Странный все-таки дом. Мистические совпадения. Опер Орлов знает мою фамилию. Наверное, это именно он угнал мой кабриолет. Я шагнула вперед, не видя перед собой ничего. Передо мной была пустота, наверное, пустота зияла от жуткого и мерзкого страха. Страх нахлынул на меня лавиной, придавил, сгорбил, согнул. Я пыталась сбросить его с себя, чтобы ощутить свободу и силу, но страх крепко держал меня, вцепившись когтистыми лапами в шею и спину.
– Инесса? – спросил кто-то, сидевший у окна.
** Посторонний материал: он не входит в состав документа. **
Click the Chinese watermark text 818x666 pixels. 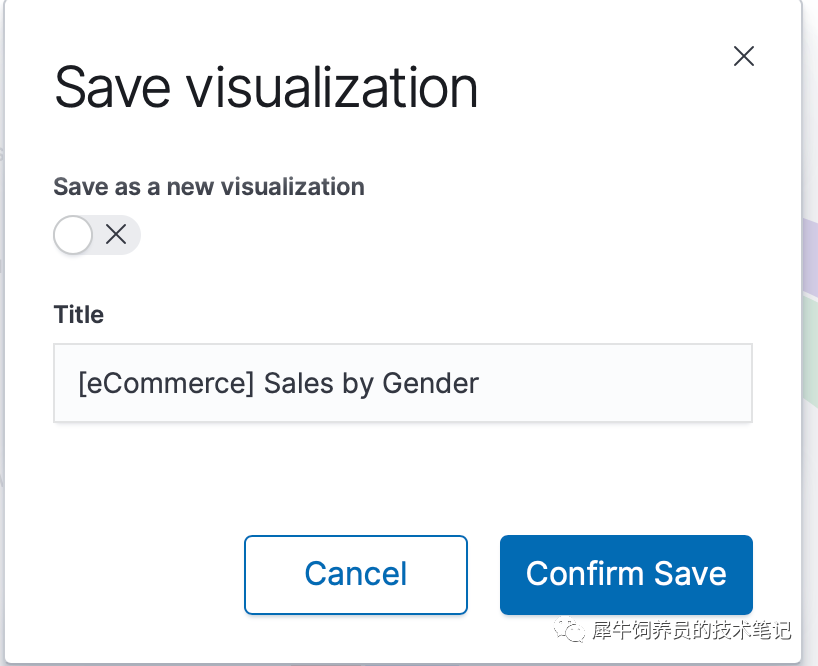click(x=691, y=631)
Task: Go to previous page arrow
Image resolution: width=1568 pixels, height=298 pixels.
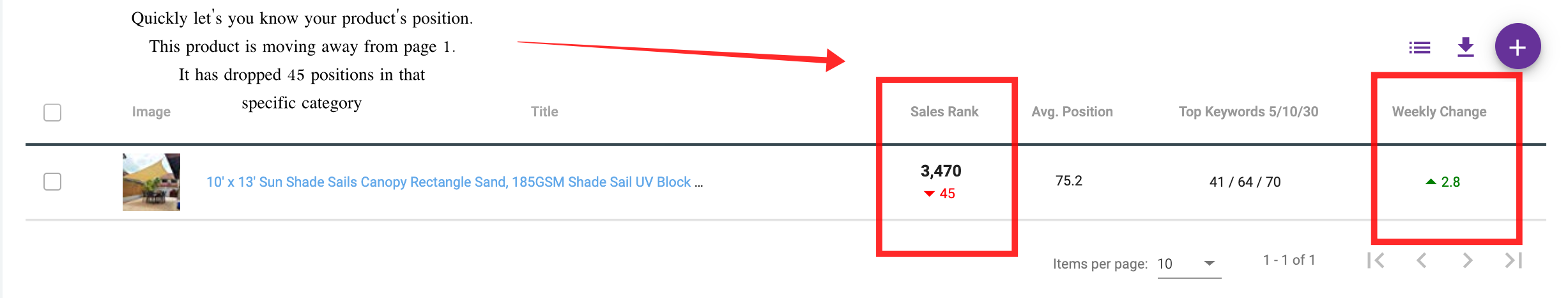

– Да, я – Инесса Веткина, – я прищурилась от яркого солнечного света, хлеставшего в окна с апрельской неистовой силой.
– А я – Орлов. – В углу что-то завозилось, что-то большое и шумное. Я стиснула зубы, закрыла глаза, привыкая к слепящему свету, и вдруг открыла, почти распахнула их, избавляясь от насевшего на меня страха. И сразу почувствовала облегчение. Страх спрыгнул с меня. Я даже стук чего-то тяжелого услышала. Отдышавшись, встала в стойку. Страх исчез. Незнакомая обстановка больше не резала глаз. Не пугала. За столом сидел парень, моложе меня, может, старше, не разобрать. Наглый и упитанный, как боров, но веселый и разбитной. Эти разнообразные качества органически уживались в нем, Орлов запросто мог сойти за героя модного сериала, лишь пресловутой гитары в его руках недоставало. И тут же я натолкнулась взглядом на висевшую на стене гитару, зачехленную, упакованную, фирменную. Угонщик Орлов продал мой кабриолет и купил себе гитару. И я смирилась с пропажей. Пусть играет, веселится, радуется, может, у него жизнь была безрадостная: детдомовское детство, бесприютное сиротство, неприкаянность и одиночество.